引用文
説明

逆走検出装置

【課題】駐車エリア内において正しい進行方向への走行を促すことができる逆走検出装置を提供する。
【解決手段】逆走検出装置1は、高速道路のサービスエリアSにおいて、駐車中の他車両M1〜M5の駐車方向Y又はサービスエリアSに設けられた駐車線21の延在方向に基づいて、自車両M0の前方の走路Lの正しい進行方向Aを推定する進行方向推定手段と、進行方向推定手段で推定された進行方向Aに対して自車両が逆走方向に走路を走行しようとする場合には、報知を行う報知手段と、を備えたことを特徴とする。

【発明の詳細な説明】
【技術分野】
【0001】
本発明は、車両の逆走検出装置に関するものである。

データ抜粋
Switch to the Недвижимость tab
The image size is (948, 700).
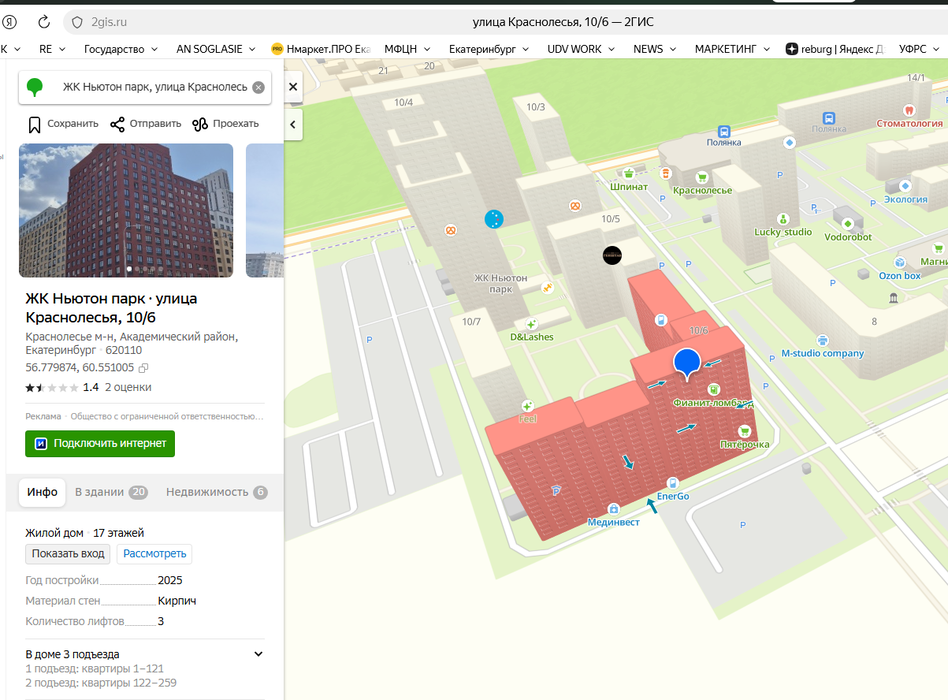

---

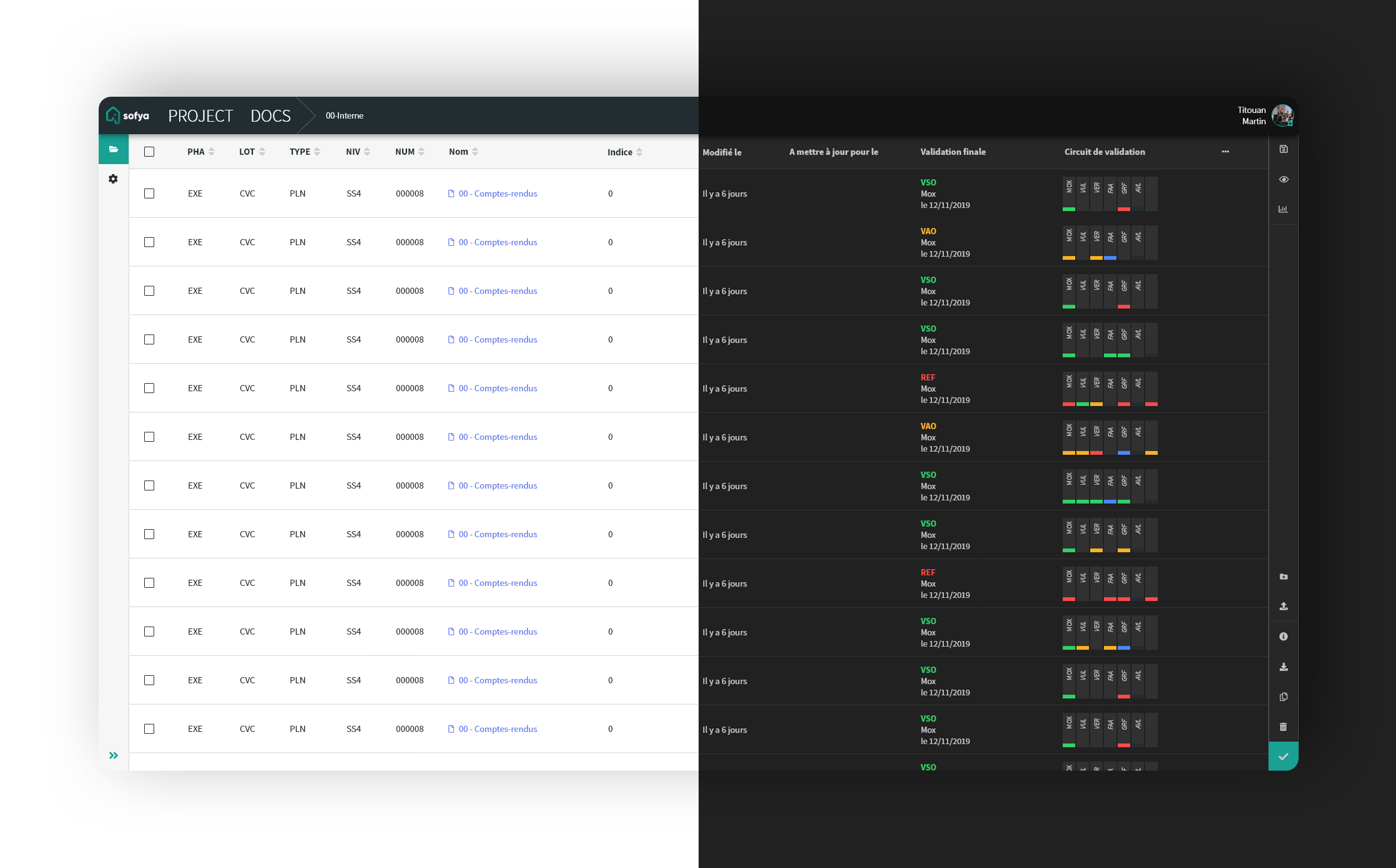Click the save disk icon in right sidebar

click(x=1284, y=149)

課題 A
逆走検出装置の文では、自車両の前方の走路の正しい進行方向は何に基づいて推定されるか。
課題 B
逆走検出装置の文を、最後の文の後から再開して書き進めよ。

解答 A
駐車中の他車両の駐車方向、またはサービスエリアに設けられた駐車線の延在方向に基づいて推定される。

解答 B
【背景技術】
【0002】
近年では、特に、高速道路上のサービスエリアやパーキングエリアからの車両の逆走が問題になりつつある。一般走路と異なりサービスエリア等からの車両の逆走が発生し易い原因としては、サービスエリア等に明確な標識が無い或いはあったとしても点在するのみであることや、定常的な車両の流れが少なく正しい進行方向の確認が難しいこと、仮に車両の流れがあったとしても駐車車両が多いため確認が困難であること、などが考えられる。この車両逆走の対策のための技術として、下記特許文献1に記載の逆走防止装置が知られている。この装置は、サービスエリア等において路面標示を撮像し、高速道路本線と誘導道路の境界を示す区画線のパターンから逆走パターンを認識し警報を発することとしている。
【先行技術文献】
【特許文献】
【0003】
【特許文献1】特開2009−129281号公報
【発明の概要】
【発明が解決しようとする課題】
【0004】
しかしながら、特許文献1の逆走防止装置では、高速道路本線の直前で区画線パターンを逆走の判断基準としているので、警報に対応して正しい進行方向に復帰しようとしても、既に復帰が困難である場合が多い。
【0005】
そこで、本発明は、駐車エリア内において正しい進行方向への走行を促すことができる逆走検出装置を提供することを目的とする。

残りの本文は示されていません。